GIVEN PROBLEM » Convert the rows below into a two-column Markdown table headed Nr and Text, numbering each row in order and skipping blank lines.

# Start of DATASET ENTRIES

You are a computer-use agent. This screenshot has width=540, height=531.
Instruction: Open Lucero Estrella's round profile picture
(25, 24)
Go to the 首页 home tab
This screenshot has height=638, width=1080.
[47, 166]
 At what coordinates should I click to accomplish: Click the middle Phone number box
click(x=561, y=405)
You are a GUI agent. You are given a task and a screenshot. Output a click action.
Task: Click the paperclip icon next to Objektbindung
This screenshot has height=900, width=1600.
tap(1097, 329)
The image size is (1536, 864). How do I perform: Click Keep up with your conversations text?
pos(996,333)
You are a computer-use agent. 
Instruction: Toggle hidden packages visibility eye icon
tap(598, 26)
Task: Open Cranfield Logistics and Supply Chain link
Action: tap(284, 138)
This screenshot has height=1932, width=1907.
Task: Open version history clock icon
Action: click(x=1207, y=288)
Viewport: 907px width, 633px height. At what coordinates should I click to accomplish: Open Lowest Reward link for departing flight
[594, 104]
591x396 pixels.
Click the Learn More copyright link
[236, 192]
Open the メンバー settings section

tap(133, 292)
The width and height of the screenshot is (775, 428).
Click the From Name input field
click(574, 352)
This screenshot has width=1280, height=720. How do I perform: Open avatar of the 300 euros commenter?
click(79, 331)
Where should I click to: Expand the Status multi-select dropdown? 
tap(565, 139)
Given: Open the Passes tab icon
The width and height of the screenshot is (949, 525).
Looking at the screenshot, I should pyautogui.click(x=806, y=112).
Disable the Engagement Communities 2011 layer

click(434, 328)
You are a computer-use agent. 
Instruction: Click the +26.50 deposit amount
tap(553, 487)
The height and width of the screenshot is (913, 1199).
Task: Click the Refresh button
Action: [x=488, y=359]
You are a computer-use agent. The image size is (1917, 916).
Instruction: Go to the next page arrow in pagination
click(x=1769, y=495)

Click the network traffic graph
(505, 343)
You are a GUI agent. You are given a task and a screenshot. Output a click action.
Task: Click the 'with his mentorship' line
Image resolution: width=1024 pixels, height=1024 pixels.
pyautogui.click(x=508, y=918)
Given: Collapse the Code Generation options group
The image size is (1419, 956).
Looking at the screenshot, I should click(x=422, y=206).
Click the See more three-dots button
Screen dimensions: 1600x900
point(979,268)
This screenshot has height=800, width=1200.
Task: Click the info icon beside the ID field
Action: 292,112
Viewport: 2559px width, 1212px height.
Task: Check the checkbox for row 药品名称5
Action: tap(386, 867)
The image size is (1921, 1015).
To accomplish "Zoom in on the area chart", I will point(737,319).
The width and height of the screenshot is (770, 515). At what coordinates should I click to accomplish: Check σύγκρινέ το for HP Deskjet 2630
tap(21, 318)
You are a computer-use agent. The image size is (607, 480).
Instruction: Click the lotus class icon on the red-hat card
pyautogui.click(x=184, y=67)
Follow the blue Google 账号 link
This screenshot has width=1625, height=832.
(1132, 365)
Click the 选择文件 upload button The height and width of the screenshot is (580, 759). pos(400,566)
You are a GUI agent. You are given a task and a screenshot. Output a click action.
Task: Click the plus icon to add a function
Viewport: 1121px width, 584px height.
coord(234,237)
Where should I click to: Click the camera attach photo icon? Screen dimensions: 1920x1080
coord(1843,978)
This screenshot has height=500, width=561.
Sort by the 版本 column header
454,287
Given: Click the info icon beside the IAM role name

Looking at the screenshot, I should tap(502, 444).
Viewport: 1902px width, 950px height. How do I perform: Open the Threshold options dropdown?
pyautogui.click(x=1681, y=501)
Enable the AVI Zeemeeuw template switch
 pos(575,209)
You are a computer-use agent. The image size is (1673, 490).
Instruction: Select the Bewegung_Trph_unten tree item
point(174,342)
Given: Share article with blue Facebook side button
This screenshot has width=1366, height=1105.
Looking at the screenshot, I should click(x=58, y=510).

# End of DATASET ENTRIES

EXPECTED OUTPUT »
| Nr | Text |
|---|---|
| 1 | You are a computer-use agent. This screenshot has width=540, height=531. |
| 2 | Instruction: Open Lucero Estrella's round profile picture |
| 3 | (25, 24) |
| 4 | Go to the 首页 home tab |
| 5 | This screenshot has height=638, width=1080. |
| 6 | [47, 166] |
| 7 |  At what coordinates should I click to accomplish: Click the middle Phone number box |
| 8 | click(x=561, y=405) |
| 9 | You are a GUI agent. You are given a task and a screenshot. Output a click action. |
| 10 | Task: Click the paperclip icon next to Objektbindung |
| 11 | This screenshot has height=900, width=1600. |
| 12 | tap(1097, 329) |
| 13 | The image size is (1536, 864). How do I perform: Click Keep up with your conversations text? |
| 14 | pos(996,333) |
| 15 | You are a computer-use agent.  |
| 16 | Instruction: Toggle hidden packages visibility eye icon |
| 17 | tap(598, 26) |
| 18 | Task: Open Cranfield Logistics and Supply Chain link |
| 19 | Action: tap(284, 138) |
| 20 | This screenshot has height=1932, width=1907. |
| 21 | Task: Open version history clock icon |
| 22 | Action: click(x=1207, y=288) |
| 23 | Viewport: 907px width, 633px height. At what coordinates should I click to accomplish: Open Lowest Reward link for departing flight |
| 24 | [594, 104] |
| 25 | 591x396 pixels. |
| 26 | Click the Learn More copyright link |
| 27 | [236, 192] |
| 28 | Open the メンバー settings section |
| 29 | tap(133, 292) |
| 30 | The width and height of the screenshot is (775, 428). |
| 31 | Click the From Name input field |
| 32 | click(574, 352) |
| 33 | This screenshot has width=1280, height=720. How do I perform: Open avatar of the 300 euros commenter? |
| 34 | click(79, 331) |
| 35 | Where should I click to: Expand the Status multi-select dropdown?  |
| 36 | tap(565, 139) |
| 37 | Given: Open the Passes tab icon |
| 38 | The width and height of the screenshot is (949, 525). |
| 39 | Looking at the screenshot, I should pyautogui.click(x=806, y=112). |
| 40 | Disable the Engagement Communities 2011 layer |
| 41 | click(434, 328) |
| 42 | You are a computer-use agent.  |
| 43 | Instruction: Click the +26.50 deposit amount |
| 44 | tap(553, 487) |
| 45 | The height and width of the screenshot is (913, 1199). |
| 46 | Task: Click the Refresh button |
| 47 | Action: [x=488, y=359] |
| 48 | You are a computer-use agent. The image size is (1917, 916). |
| 49 | Instruction: Go to the next page arrow in pagination |
| 50 | click(x=1769, y=495) |
| 51 | Click the network traffic graph |
| 52 | (505, 343) |
| 53 | You are a GUI agent. You are given a task and a screenshot. Output a click action. |
| 54 | Task: Click the 'with his mentorship' line |
| 55 | Image resolution: width=1024 pixels, height=1024 pixels. |
| 56 | pyautogui.click(x=508, y=918) |
| 57 | Given: Collapse the Code Generation options group |
| 58 | The image size is (1419, 956). |
| 59 | Looking at the screenshot, I should click(x=422, y=206). |
| 60 | Click the See more three-dots button |
| 61 | Screen dimensions: 1600x900 |
| 62 | point(979,268) |
| 63 | This screenshot has height=800, width=1200. |
| 64 | Task: Click the info icon beside the ID field |
| 65 | Action: 292,112 |
| 66 | Viewport: 2559px width, 1212px height. |
| 67 | Task: Check the checkbox for row 药品名称5 |
| 68 | Action: tap(386, 867) |
| 69 | The image size is (1921, 1015). |
| 70 | To accomplish "Zoom in on the area chart", I will point(737,319). |
| 71 | The width and height of the screenshot is (770, 515). At what coordinates should I click to accomplish: Check σύγκρινέ το for HP Deskjet 2630 |
| 72 | tap(21, 318) |
| 73 | You are a computer-use agent. The image size is (607, 480). |
| 74 | Instruction: Click the lotus class icon on the red-hat card |
| 75 | pyautogui.click(x=184, y=67) |
| 76 | Follow the blue Google 账号 link |
| 77 | This screenshot has width=1625, height=832. |
| 78 | (1132, 365) |
| 79 | Click the 选择文件 upload button The height and width of the screenshot is (580, 759). pos(400,566) |
| 80 | You are a GUI agent. You are given a task and a screenshot. Output a click action. |
| 81 | Task: Click the plus icon to add a function |
| 82 | Viewport: 1121px width, 584px height. |
| 83 | coord(234,237) |
| 84 | Where should I click to: Click the camera attach photo icon? Screen dimensions: 1920x1080 |
| 85 | coord(1843,978) |
| 86 | This screenshot has height=500, width=561. |
| 87 | Sort by the 版本 column header |
| 88 | 454,287 |
| 89 | Given: Click the info icon beside the IAM role name |
| 90 | Looking at the screenshot, I should tap(502, 444). |
| 91 | Viewport: 1902px width, 950px height. How do I perform: Open the Threshold options dropdown? |
| 92 | pyautogui.click(x=1681, y=501) |
| 93 | Enable the AVI Zeemeeuw template switch |
| 94 |  pos(575,209) |
| 95 | You are a computer-use agent. The image size is (1673, 490). |
| 96 | Instruction: Select the Bewegung_Trph_unten tree item |
| 97 | point(174,342) |
| 98 | Given: Share article with blue Facebook side button |
| 99 | This screenshot has width=1366, height=1105. |
| 100 | Looking at the screenshot, I should click(x=58, y=510). |